▸ REQUIREMENT: Give every entry again, exactly.

▸ TASK DATA:
>>>>
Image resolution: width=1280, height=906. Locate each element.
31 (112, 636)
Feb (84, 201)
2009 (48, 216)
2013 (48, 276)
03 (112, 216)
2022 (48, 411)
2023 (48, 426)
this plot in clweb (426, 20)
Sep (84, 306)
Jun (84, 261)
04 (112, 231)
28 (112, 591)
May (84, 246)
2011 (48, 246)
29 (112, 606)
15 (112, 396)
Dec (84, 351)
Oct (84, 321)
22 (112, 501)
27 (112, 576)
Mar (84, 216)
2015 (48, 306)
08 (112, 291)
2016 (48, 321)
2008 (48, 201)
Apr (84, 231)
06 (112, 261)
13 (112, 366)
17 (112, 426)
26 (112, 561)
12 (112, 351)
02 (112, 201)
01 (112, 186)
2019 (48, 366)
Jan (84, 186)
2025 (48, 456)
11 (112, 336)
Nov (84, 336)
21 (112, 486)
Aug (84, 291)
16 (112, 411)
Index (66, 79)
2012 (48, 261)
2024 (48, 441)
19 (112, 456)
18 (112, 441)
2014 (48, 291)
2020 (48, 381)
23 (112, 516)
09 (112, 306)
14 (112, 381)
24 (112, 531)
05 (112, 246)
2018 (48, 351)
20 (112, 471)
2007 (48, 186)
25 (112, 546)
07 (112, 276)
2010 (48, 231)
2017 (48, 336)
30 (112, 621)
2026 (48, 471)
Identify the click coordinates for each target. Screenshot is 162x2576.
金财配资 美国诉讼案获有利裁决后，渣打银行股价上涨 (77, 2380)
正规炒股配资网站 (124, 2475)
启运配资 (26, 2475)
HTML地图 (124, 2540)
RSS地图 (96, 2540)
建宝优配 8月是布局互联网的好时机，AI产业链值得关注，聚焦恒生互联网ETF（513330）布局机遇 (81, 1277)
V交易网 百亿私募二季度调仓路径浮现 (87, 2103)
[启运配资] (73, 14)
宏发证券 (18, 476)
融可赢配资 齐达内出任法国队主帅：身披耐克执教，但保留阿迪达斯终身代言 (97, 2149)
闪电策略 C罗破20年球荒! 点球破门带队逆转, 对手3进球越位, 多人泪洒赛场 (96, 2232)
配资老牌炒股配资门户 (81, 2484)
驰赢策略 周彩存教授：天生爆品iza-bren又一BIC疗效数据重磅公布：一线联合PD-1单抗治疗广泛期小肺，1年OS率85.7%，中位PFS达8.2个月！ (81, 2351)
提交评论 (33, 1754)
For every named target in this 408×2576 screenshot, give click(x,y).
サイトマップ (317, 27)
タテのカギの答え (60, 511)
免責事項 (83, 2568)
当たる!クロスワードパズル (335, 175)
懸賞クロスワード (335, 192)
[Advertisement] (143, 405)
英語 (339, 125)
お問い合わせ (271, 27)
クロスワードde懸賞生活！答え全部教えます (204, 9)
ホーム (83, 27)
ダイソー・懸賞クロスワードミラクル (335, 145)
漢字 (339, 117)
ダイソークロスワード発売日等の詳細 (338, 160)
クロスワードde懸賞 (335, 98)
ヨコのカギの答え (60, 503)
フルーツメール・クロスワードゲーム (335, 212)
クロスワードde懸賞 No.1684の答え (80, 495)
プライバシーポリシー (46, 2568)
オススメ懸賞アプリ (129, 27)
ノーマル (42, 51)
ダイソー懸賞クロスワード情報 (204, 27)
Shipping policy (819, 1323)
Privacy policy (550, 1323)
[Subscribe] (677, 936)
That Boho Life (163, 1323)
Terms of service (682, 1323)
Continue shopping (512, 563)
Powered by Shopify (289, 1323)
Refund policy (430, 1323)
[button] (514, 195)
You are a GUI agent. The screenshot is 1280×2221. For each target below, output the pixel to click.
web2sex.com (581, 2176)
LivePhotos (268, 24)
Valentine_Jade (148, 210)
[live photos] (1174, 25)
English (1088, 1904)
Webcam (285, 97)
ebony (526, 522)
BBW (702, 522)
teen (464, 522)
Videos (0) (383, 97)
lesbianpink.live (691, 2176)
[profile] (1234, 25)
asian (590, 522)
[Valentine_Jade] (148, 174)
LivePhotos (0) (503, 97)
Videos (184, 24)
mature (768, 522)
<<<<
▸ FINISHED TASK:
Image resolution: width=1280, height=906. Locate each element.
31 (112, 636)
Feb (84, 201)
2009 (48, 216)
2013 (48, 276)
03 (112, 216)
2022 (48, 411)
2023 (48, 426)
this plot in clweb (426, 20)
Sep (84, 306)
Jun (84, 261)
04 (112, 231)
28 (112, 591)
May (84, 246)
2011 (48, 246)
29 (112, 606)
15 (112, 396)
Dec (84, 351)
Oct (84, 321)
22 (112, 501)
27 (112, 576)
Mar (84, 216)
2015 (48, 306)
08 (112, 291)
2016 (48, 321)
2008 (48, 201)
Apr (84, 231)
06 (112, 261)
13 (112, 366)
17 (112, 426)
26 (112, 561)
12 (112, 351)
02 (112, 201)
01 (112, 186)
2019 (48, 366)
Jan (84, 186)
2025 (48, 456)
11 (112, 336)
Nov (84, 336)
21 (112, 486)
Aug (84, 291)
16 (112, 411)
Index (66, 79)
2012 (48, 261)
2024 (48, 441)
19 (112, 456)
18 (112, 441)
2014 (48, 291)
2020 (48, 381)
23 (112, 516)
09 (112, 306)
14 (112, 381)
24 (112, 531)
05 (112, 246)
2018 (48, 351)
20 (112, 471)
2007 (48, 186)
25 (112, 546)
07 (112, 276)
2010 (48, 231)
2017 (48, 336)
30 (112, 621)
2026 (48, 471)
Identify the click coordinates for each target. Screenshot is 162x2576.
金财配资 美国诉讼案获有利裁决后，渣打银行股价上涨 (77, 2380)
正规炒股配资网站 (124, 2475)
启运配资 (26, 2475)
HTML地图 (124, 2540)
RSS地图 (96, 2540)
建宝优配 8月是布局互联网的好时机，AI产业链值得关注，聚焦恒生互联网ETF（513330）布局机遇 (81, 1277)
V交易网 百亿私募二季度调仓路径浮现 (87, 2103)
[启运配资] (73, 14)
宏发证券 (18, 476)
融可赢配资 齐达内出任法国队主帅：身披耐克执教，但保留阿迪达斯终身代言 (97, 2149)
闪电策略 C罗破20年球荒! 点球破门带队逆转, 对手3进球越位, 多人泪洒赛场 (96, 2232)
配资老牌炒股配资门户 (81, 2484)
驰赢策略 周彩存教授：天生爆品iza-bren又一BIC疗效数据重磅公布：一线联合PD-1单抗治疗广泛期小肺，1年OS率85.7%，中位PFS达8.2个月！ (81, 2351)
提交评论 (33, 1754)
For every named target in this 408×2576 screenshot, give click(x,y).
サイトマップ (317, 27)
タテのカギの答え (60, 511)
免責事項 (83, 2568)
当たる!クロスワードパズル (335, 175)
懸賞クロスワード (335, 192)
[Advertisement] (143, 405)
英語 (339, 125)
お問い合わせ (271, 27)
クロスワードde懸賞生活！答え全部教えます (204, 9)
ホーム (83, 27)
ダイソー・懸賞クロスワードミラクル (335, 145)
漢字 (339, 117)
ダイソークロスワード発売日等の詳細 (338, 160)
クロスワードde懸賞 (335, 98)
ヨコのカギの答え (60, 503)
フルーツメール・クロスワードゲーム (335, 212)
クロスワードde懸賞 No.1684の答え (80, 495)
プライバシーポリシー (46, 2568)
オススメ懸賞アプリ (129, 27)
ノーマル (42, 51)
ダイソー懸賞クロスワード情報 (204, 27)
Shipping policy (819, 1323)
Privacy policy (550, 1323)
[Subscribe] (677, 936)
That Boho Life (163, 1323)
Terms of service (682, 1323)
Continue shopping (512, 563)
Powered by Shopify (289, 1323)
Refund policy (430, 1323)
[button] (514, 195)
You are a GUI agent. The screenshot is 1280×2221. For each target below, output the pixel to click.
web2sex.com (581, 2176)
LivePhotos (268, 24)
Valentine_Jade (148, 210)
[live photos] (1174, 25)
English (1088, 1904)
Webcam (285, 97)
ebony (526, 522)
BBW (702, 522)
teen (464, 522)
Videos (0) (383, 97)
lesbianpink.live (691, 2176)
[profile] (1234, 25)
asian (590, 522)
[Valentine_Jade] (148, 174)
LivePhotos (0) (503, 97)
Videos (184, 24)
mature (768, 522)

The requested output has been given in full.